You talkin’ about anamorphic widescreen, BMU? If so, every DVD player should have the capability for it, since as I recall anamorphic widescreen is part of the DVD hardware standard. That doesn’t mean, however, that every widescreen movie is anamorphic…
I’m simplifying, but the idea behind anamorphic widescreen is to give optimal picture clarity to owners of widescreen displays (TVs with a 16:9 width-to-height ratio, as opposed to modern 4:3 displays. When HDTV becomes the norm, we’ll all have widescreen displays). The movie is recorded on the disc at a resolution that, to owners of regular TVs, would look “stretched”. To make the image appear normal on a 4:3 TV, every fourth line is removed, eliminating the “stretch”.
Owners of widescreen displays, when viewing a letterboxed movie, have to do a sort of “zoom” to make the image fill their screen. Without those extra lines, the zoomed image can look a bit blocky. With them, everything’s nice and smooth.
But, like I say, I’m oversimplifying. Check out this article for better info.
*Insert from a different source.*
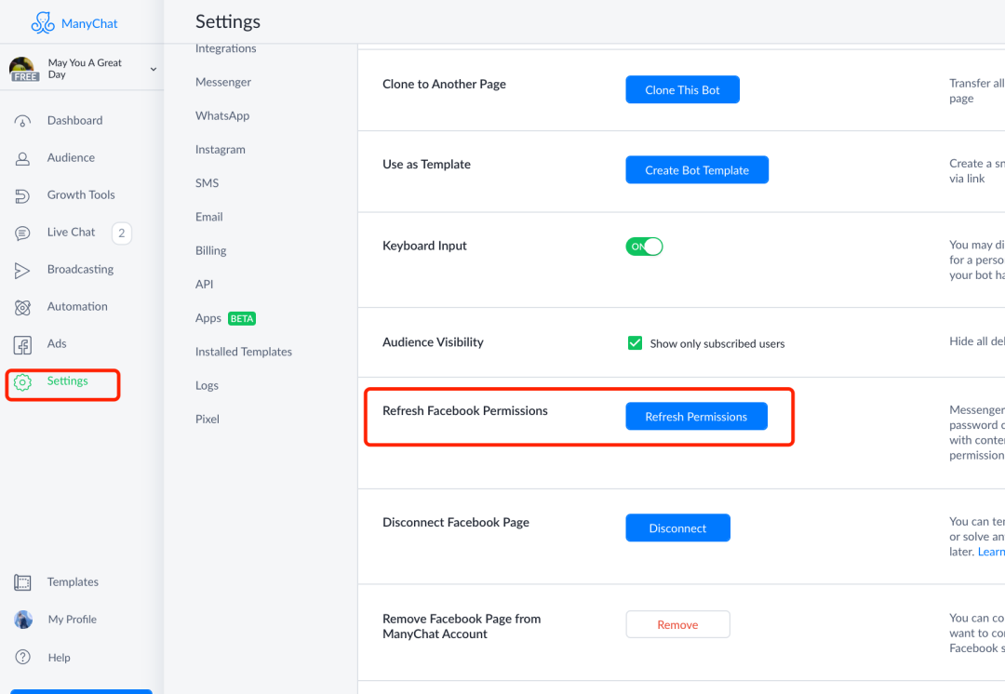Open Dashboard via its gauge icon
Screen dimensions: 1005x694
22,121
As far as DVD players go: Hell yeah, they’re worth getting! The picture is nicer, the sound is much much better, you can jump straight to your favorite point without fast-forwarding or rewinding, you can fit over 6 hours of video and sound onto one disc (with DVD-18), you get nifty extras like trailers, deleted scenes, games, commentary tracks…not to mention that they don’t wear out like videotapes. And, you can rent DVDs by mail from Netflix.
No, the movies are not all in letterbox format, but letterbox is generally preferred, and for very good reason. With letterboxing, you get the full width of the theatrical screen; you see the movies exactly as the director intended you to see it. On movies that have been “altered to fit your screen”, some yahoo had to edit a new version by sliding a window across the full width of the display, cutting off significant portions of the action. I can’t stand watching movies in pan-and-scan anymore; I’ve come to notice when the movie’s been edited for the small screen, and I find it distracting.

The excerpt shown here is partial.